I have a large swing "A" frame lift that I overbuilt several years ago. We call it "The Gallows" because a guy who was helping another person whose houseboat I was working on hung himself on it.
I have a large boat lift strap that I put around the bow and use a chain hoist to lift it off the trailer. I have 2 jack stands that I place under the stern and raise it off the trailer. I then pull the trailer out so I can work on it and work on & paint the boat bottom.
I don't loan these items, but if you want to bring your boat and trailer to Bayou Chico, I'll let you use them for up to one week. PM, EMail or text as I'm hard of hearing.


----------



## kingfish501 (Oct 7, 2007)

Oldflathead, this is a thread from 2012. Hope he fixed his trailer by now.


----------



## oldflathead (Oct 3, 2007)

OMG I must try to be more observant of dates! Please excuse this 82 year young ......


----------



## jaster (Oct 7, 2007)

Its the " new forum " sucks, but what better to do, lol. Sometimes its mew news to hear current replies to questions aaked 8 years ago!

Sent from my SM-N960U using Tapatalk


----------



## kingfish501 (Oct 7, 2007)

oldflathead said:


> OMG I must try to be more observant of dates! Please excuse this 82 year young ......


Don't feel bad, I had a reply all done up for a thread the other day...until I realized the thread was from 2009.


----------



## MrFish (Aug 21, 2009)

The "Recommended Reading" down at the bottom is what gets people.


----------



## kingfish501 (Oct 7, 2007)

MrFish said:


> The "Recommended Reading" down at the bottom is what gets people.


That's what sucked me into reading some really old posts...and starting to reply to one.


----------



## jjam (Dec 9, 2007)

oldflathead said:


> OMG I must try to be more observant of dates! Please excuse this 82 year young ......


Capt Tom aka oldflathead, doesn't matter what year it may be, your heart and soul will never changed! 82 years young RAWKS!!!!!!!


----------
====================
> [Work to complete]:
#1 Decide whether each statement below agrees with the forum thread, answering yes or no and quoting the deciding words of the thread.
(a) The owner of the lift lends out the boat lift strap and jack stands.
(b) The trailer is pulled out once the boat has been raised off it.
(c) kingfish501 points out that the thread dates from 2012.
#2 Reproduce the forum thread word for word, everything from "I have a large swing" down to "hard of hearing.".

> [Information shown]:
====================
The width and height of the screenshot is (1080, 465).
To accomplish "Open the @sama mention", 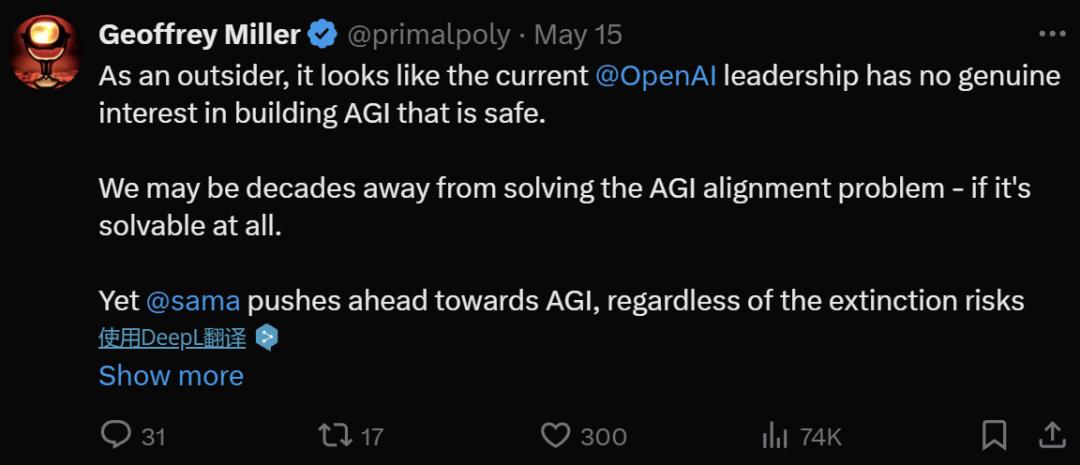I will 193,300.
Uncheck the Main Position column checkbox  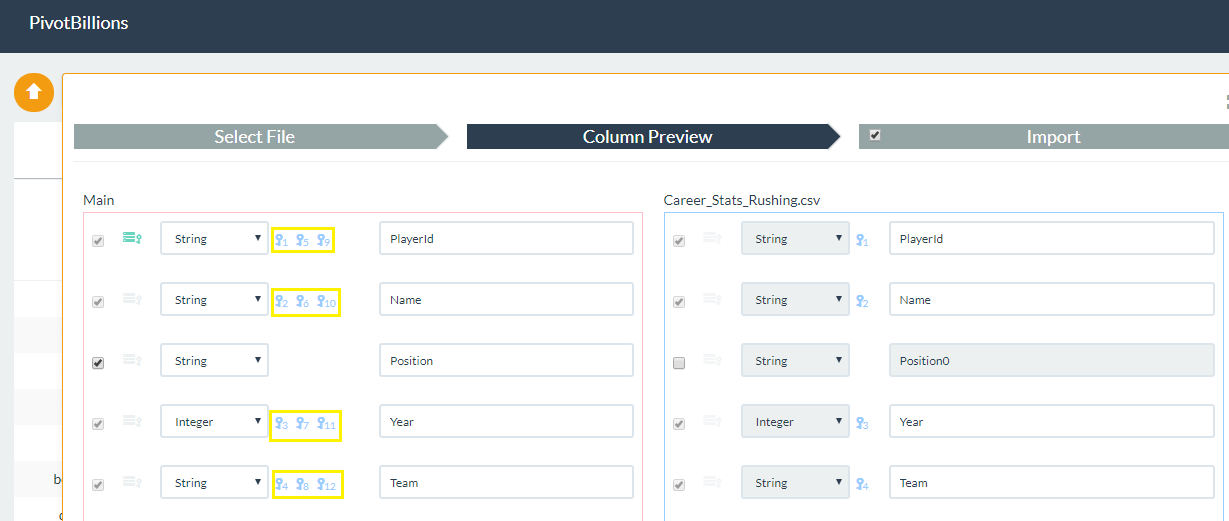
====================
> [Answer set]:
#1
(a) No: "I don't loan these items"
(b) Yes: "I then pull the trailer out so I can work on it and work on & paint the boat bottom."
(c) Yes: "Oldflathead, this is a thread from 2012."

#2
I have a large swing "A" frame lift that I overbuilt several years ago. We call it "The Gallows" because a guy who was helping another person whose houseboat I was working on hung himself on it.
I have a large boat lift strap that I put around the bow and use a chain hoist to lift it off the trailer. I have 2 jack stands that I place under the stern and raise it off the trailer. I then pull the trailer out so I can work on it and work on & paint the boat bottom.
I don't loan these items, but if you want to bring your boat and trailer to Bayou Chico, I'll let you use them for up to one week. PM, EMail or text as I'm hard of hearing.